The Reflection of God

"For now we see through a glass, darkly; but then face to face: now I know in part; but then shall I know even as also I am known." -- The Bible

"Perception is a mirror, not a fact. And what I look on is my state of mind, reflected outward." -- A Course in Miracles

"Whenever you are not joyous... in every case you are perceiving images your ego makes in a darkened glass." -- A Course in Miracles

"You are afraid of God's Will because you have used your own mind, which He created in the likeness of His Own, to miscreate. The mind can miscreate only when it believes it is not free." -- A Course in Miracles

So here we are once again, reflecting (pardon the pun) on the myth of Narcissus.

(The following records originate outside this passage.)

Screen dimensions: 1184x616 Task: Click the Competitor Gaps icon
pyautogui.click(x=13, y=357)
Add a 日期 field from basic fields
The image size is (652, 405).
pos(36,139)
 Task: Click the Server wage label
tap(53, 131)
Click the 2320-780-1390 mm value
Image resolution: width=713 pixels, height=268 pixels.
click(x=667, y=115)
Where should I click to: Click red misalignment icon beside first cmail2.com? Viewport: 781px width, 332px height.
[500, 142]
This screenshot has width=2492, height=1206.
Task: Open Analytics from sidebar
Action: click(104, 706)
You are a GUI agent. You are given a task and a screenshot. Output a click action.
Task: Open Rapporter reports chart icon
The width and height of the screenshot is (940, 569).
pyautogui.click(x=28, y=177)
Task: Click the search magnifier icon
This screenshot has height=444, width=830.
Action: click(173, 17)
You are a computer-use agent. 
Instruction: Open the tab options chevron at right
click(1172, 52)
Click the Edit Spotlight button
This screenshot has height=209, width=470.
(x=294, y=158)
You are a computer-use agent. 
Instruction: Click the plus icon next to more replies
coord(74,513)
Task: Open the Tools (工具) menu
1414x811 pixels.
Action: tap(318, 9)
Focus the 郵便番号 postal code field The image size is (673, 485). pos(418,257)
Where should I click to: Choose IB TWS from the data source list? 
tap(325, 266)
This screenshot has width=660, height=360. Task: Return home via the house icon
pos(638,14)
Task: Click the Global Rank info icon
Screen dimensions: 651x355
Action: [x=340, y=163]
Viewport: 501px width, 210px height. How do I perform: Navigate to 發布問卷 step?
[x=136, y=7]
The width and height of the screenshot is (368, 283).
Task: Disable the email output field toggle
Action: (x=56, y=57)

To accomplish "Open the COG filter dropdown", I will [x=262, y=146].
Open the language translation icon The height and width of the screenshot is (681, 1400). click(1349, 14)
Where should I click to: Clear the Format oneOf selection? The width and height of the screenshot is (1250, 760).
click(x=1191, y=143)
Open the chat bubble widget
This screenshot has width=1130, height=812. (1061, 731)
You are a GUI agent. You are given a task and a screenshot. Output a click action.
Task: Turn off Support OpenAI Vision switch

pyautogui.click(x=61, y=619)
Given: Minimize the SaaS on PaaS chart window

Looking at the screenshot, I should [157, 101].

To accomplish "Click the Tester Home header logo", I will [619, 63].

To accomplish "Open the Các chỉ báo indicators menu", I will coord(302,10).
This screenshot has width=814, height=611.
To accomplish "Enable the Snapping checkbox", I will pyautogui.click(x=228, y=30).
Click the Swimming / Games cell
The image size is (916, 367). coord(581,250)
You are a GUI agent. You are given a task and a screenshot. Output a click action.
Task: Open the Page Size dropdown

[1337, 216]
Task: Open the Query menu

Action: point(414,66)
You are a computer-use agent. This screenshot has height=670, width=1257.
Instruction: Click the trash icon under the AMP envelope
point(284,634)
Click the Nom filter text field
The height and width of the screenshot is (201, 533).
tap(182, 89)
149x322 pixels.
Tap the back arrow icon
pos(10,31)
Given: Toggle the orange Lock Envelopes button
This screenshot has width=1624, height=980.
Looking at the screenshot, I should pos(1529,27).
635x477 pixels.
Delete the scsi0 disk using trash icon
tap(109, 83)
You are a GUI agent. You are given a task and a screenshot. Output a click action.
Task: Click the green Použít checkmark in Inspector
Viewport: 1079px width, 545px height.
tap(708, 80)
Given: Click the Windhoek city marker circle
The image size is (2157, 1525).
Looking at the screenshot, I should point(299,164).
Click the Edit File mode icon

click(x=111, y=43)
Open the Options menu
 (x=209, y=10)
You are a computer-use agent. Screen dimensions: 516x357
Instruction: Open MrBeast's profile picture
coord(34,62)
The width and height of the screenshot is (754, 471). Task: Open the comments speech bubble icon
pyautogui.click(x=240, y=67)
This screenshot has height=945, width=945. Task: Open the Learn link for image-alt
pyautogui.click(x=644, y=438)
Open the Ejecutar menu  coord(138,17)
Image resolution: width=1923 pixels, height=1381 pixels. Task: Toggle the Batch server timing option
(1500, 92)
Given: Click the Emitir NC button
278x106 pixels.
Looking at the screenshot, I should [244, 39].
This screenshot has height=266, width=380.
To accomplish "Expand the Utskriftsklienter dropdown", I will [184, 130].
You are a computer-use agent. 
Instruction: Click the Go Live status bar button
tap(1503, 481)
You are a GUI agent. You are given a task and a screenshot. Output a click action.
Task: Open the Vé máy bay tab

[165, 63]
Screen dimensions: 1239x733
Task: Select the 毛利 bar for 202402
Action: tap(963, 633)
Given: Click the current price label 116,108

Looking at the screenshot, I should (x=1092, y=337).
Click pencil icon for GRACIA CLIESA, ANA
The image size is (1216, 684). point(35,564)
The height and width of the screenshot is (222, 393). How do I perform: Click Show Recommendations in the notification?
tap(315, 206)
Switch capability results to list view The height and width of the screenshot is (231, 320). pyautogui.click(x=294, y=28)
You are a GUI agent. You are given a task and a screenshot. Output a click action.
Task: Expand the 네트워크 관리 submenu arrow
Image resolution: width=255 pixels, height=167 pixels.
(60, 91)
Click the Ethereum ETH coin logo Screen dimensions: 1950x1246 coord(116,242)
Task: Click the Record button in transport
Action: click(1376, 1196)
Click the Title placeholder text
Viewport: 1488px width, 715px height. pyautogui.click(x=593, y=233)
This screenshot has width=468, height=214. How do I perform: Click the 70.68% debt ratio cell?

Narcissus is the story of a beautiful youth who fell in love with his own reflection, and gazed at it in the water until he died. The perennial fascination with the reflection of an image that has no substance. As A Course in Miracles puts it: "Behold, the great projection."

Today we are going to attempt to simplify and cut to the chase. Whenever we say "I am" we are projecting an image. Whenever we say "you are" or "they are" or "it is" we are also projecting, and it is always an inverted image, projected from the part of our mind that thinks it is separate from God and caught in its own reflection, mesmerized by the image of a separated self and its serial adventures.

Now we see through this darkened glass, and the mesmeric nature of the reflections we see here keeps us endlessly fascinated, horrified, or entertained. There is really no difference. It is the willingness to step back from all reflections, to be willing to question what we are doing whenever we say "I am" or "you are" or "it is." Because these statements are really all the same. They are statements of image-making. None of the images is real... in other words, they are thought-forms, mental constructs. Only by keeping our images constantly in serial adventures with one another do they maintain any sense of reality at all. The turning wheel of samsara is the illusion generator. Story after story after story.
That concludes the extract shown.